Re: [RFC PATCH v2 6/7] mm: zswap: simplify writeback function

From: Johannes Weiner
Date: Thu Jun 08 2023 - 12:49:01 EST


Hi Domenico,

On Tue, Jun 06, 2023 at 04:56:10PM +0200, Domenico Cerasuolo wrote:
> Previously, in zswap, the writeback function was passed to zpool drivers
> for their usage in calling the writeback operation. However, since the
> drivers did not possess references to entries and the function was
> specifically designed to work with handles, the writeback process has
> been modified to occur directly within zswap.

I'm having trouble parsing this sentence.

> Consequently, this change allows for some simplification of the
> writeback function, taking into account the updated workflow.

How about:

zswap_writeback_entry() used to be a callback for the backends, which
don't know about struct zswap_entry.

Now that the only user is the generic zswap LRU reclaimer, it can be
simplified: pass the pinned zswap_entry directly, and consolidate the
refcount management in the shrink function.

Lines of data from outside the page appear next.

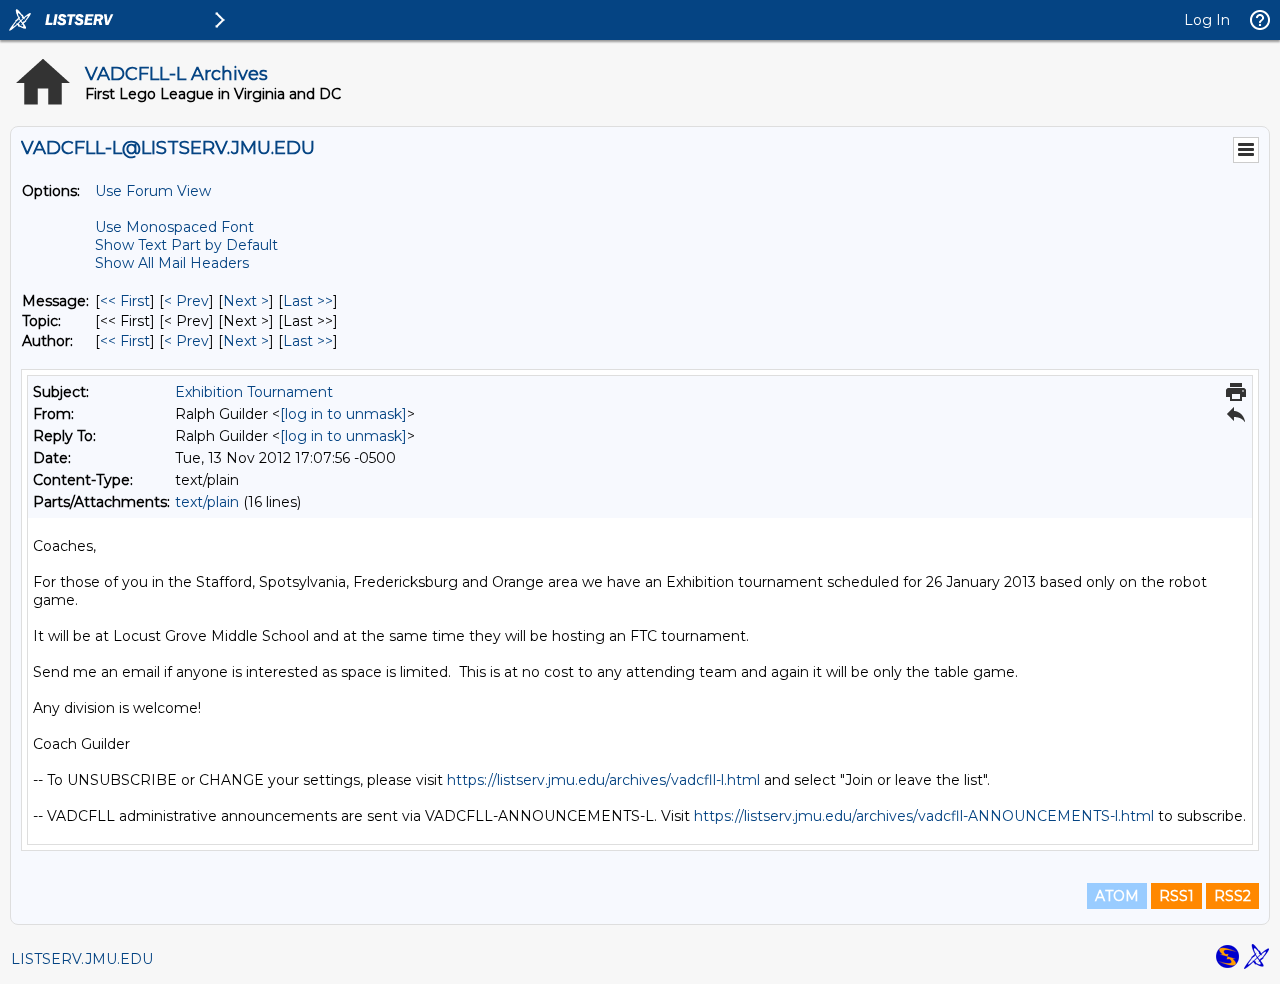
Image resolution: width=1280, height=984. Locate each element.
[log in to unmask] (343, 414)
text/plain (207, 502)
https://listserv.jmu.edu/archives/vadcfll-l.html (603, 780)
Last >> (308, 301)
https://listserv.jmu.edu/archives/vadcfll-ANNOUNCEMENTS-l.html (924, 816)
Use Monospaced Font (174, 227)
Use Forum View (153, 191)
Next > (246, 301)
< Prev (186, 301)
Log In (1207, 20)
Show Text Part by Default (186, 245)
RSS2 (1232, 896)
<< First (125, 301)
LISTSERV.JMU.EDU (82, 959)
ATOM (1117, 896)
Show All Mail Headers (172, 263)
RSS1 (1176, 896)
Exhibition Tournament (254, 392)
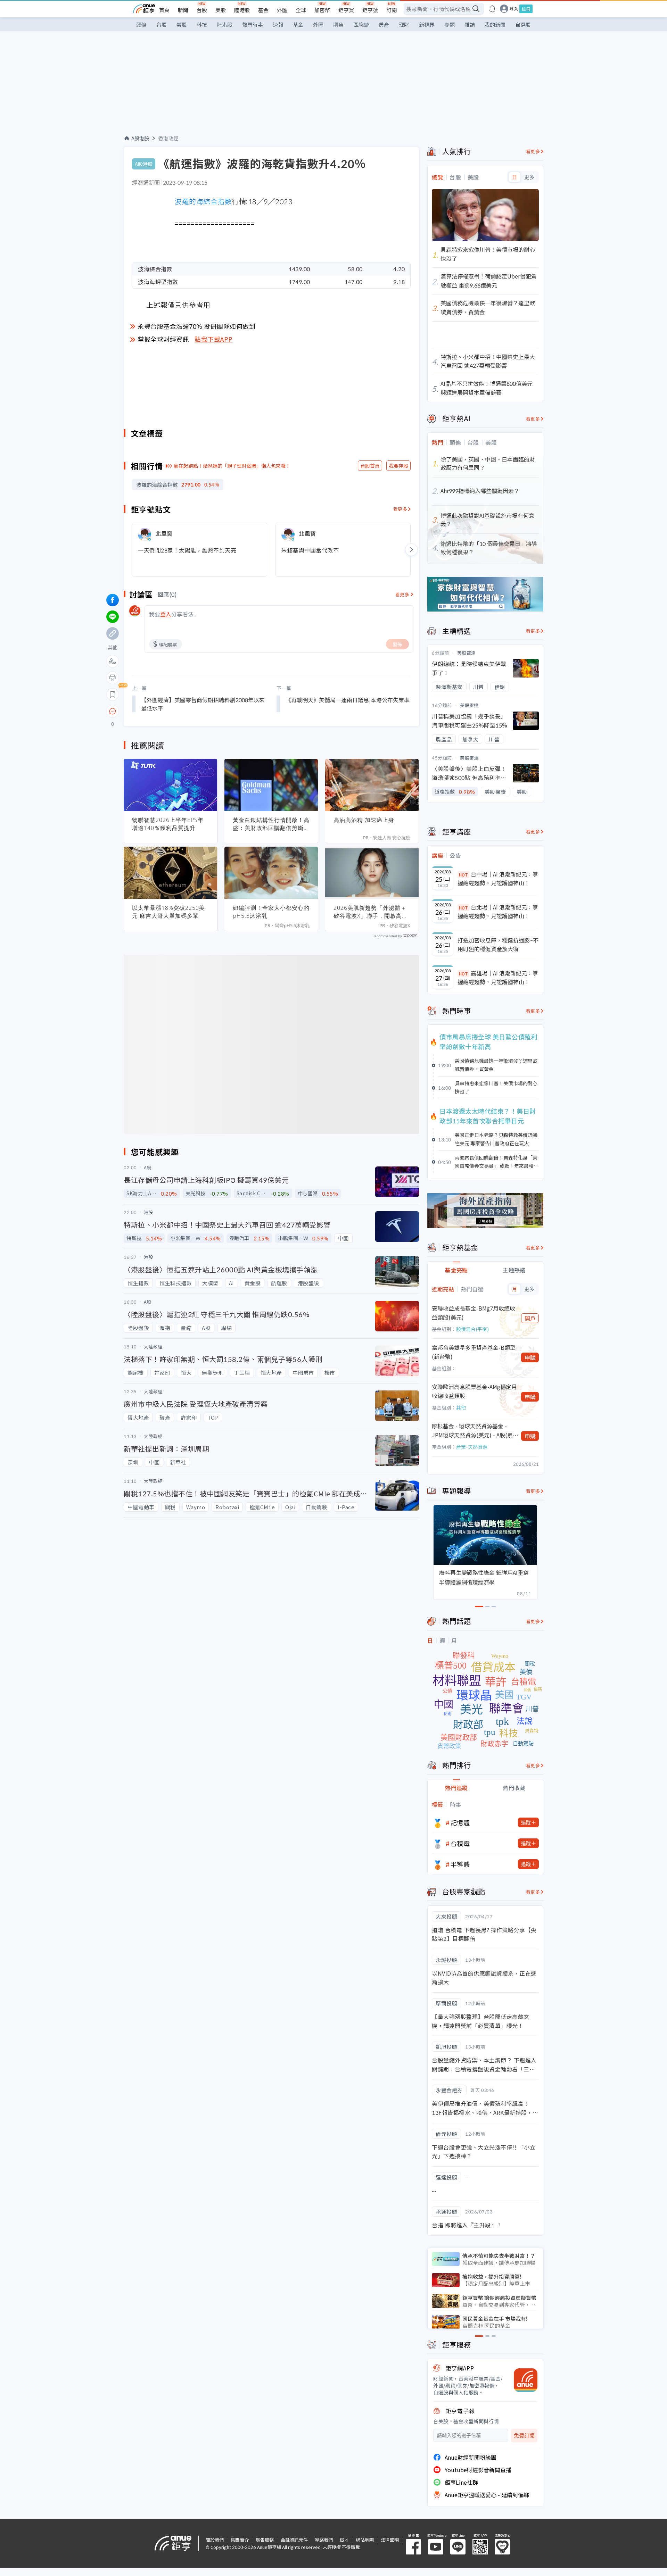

> Signed-off-by: Domenico Cerasuolo <cerasuolodomenico@xxxxxxxxx>
> ---
> mm/zswap.c | 69 ++++++++++++++----------------------------------------
> 1 file changed, 17 insertions(+), 52 deletions(-)
>
> diff --git a/mm/zswap.c b/mm/zswap.c
> index 2831bf56b168..ef8604812352 100644
> --- a/mm/zswap.c
> +++ b/mm/zswap.c
> @@ -250,7 +250,8 @@ static bool zswap_has_pool;
> pr_debug("%s pool %s/%s\n", msg, (p)->tfm_name, \
> zpool_get_type((p)->zpool))
>
> -static int zswap_writeback_entry(struct zpool *pool, unsigned long handle);
> +static int zswap_writeback_entry(struct zswap_entry *entry, struct zswap_header *zhdr,
> + struct zswap_tree *tree);
> static int zswap_pool_get(struct zswap_pool *pool);
> static void zswap_pool_put(struct zswap_pool *pool);
>
> @@ -632,15 +633,21 @@ static int zswap_shrink(struct zswap_pool *pool)
> }
> spin_unlock(&tree->lock);
>
> - ret = zswap_writeback_entry(pool->zpool, lru_entry->handle);
> + ret = zswap_writeback_entry(lru_entry, zhdr, tree);
>
> spin_lock(&tree->lock);
> if (ret) {
> spin_lock(&pool->lru_lock);
> list_move(&lru_entry->lru, &pool->lru);
> spin_unlock(&pool->lru_lock);

This could use a comment.

/* Writeback failed, put entry back on LRU */

> + zswap_entry_put(tree, tree_entry);

This put is a common factor in both branches, so you can consolidate.

> + } else {
> + /* free the local reference */
> + zswap_entry_put(tree, tree_entry);
> + /* free the entry if it's not been invalidated*/

Missing space between text and */

> + if (lru_entry == zswap_rb_search(&tree->rbroot, swpoffset))
> + zswap_entry_put(tree, tree_entry);
> }
> - zswap_entry_put(tree, tree_entry);
> spin_unlock(&tree->lock);

The success path freeing (hopefully the common path) is now
unfortunately hidden in fairly deep indentation. I think this would be
better with a goto for the error case.

All together, something like this?

if (ret) {
/* Writeback failed, put entry back on LRU */
...
goto put_unlock;
}

/*
* Writeback started successfully, the page now belongs to the
* swapcache. Drop the base ref from the tree - unless invalidate
* already took it out while we had the tree->lock released for IO.
*/
if (lru_entry == zswap_rb_search(&tree->rb_root, swpoffset))
zswap_entry_put(tree, entry);

put_unlock:
/* Drop local reference */
zswap_entry_put(tree, tree_entry);
spin_unlock(&tree->lock);

return ret ? -EAGAIN : 0;

Btw, it's unsettling that we drop the tree reference without
explicitly removing the entry for the tree. We rely on the final put
that frees the entry to do tree removal, but this doesn't happen if
somebody else is holding a reference; the entry can remain in the tree
long after we've officially handed over ownership of the data to
swapcache. TTBOMK there are currently no bugs because of that, but
it's a data corruption waiting to happen.

This should be:

/*
* Writeback started successfully, the page now belongs to the
* swapcache. Drop the entry from zswap - unless invalidate already
* took it out while we had the tree->lock released for IO.
*/
if (entry == zswap_rb_search(&tree->rb_root, swpoffset))
zswap_invalidate_entry(tree, entry);

Would you care to send a follow-up patch?